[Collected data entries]
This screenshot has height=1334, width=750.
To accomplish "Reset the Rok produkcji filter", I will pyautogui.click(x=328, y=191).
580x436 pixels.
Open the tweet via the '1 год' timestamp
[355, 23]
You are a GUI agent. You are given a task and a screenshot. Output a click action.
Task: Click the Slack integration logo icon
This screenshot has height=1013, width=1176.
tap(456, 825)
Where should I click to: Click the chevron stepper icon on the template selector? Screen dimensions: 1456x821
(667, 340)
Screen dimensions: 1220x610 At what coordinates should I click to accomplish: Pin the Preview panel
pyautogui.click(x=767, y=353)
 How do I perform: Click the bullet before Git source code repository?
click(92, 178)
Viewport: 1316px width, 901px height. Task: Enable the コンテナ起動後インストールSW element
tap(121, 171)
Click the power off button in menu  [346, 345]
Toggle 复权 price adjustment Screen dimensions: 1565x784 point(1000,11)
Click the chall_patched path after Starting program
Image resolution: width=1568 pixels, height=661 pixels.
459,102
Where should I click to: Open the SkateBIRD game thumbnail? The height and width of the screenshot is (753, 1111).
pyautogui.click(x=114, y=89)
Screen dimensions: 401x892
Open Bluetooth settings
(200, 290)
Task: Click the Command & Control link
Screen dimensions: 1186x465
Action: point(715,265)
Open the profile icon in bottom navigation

# What needs to be done
A verbatim transcription is needed of the lines above, starting at the line with "Where should I click to: Click" and ending at the line with "Click the power", both included, and of nothing else.

# Finished task
Where should I click to: Click the chevron stepper icon on the template selector? Screen dimensions: 1456x821
(667, 340)
Screen dimensions: 1220x610 At what coordinates should I click to accomplish: Pin the Preview panel
pyautogui.click(x=767, y=353)
 How do I perform: Click the bullet before Git source code repository?
click(92, 178)
Viewport: 1316px width, 901px height. Task: Enable the コンテナ起動後インストールSW element
tap(121, 171)
Click the power off button in menu  [346, 345]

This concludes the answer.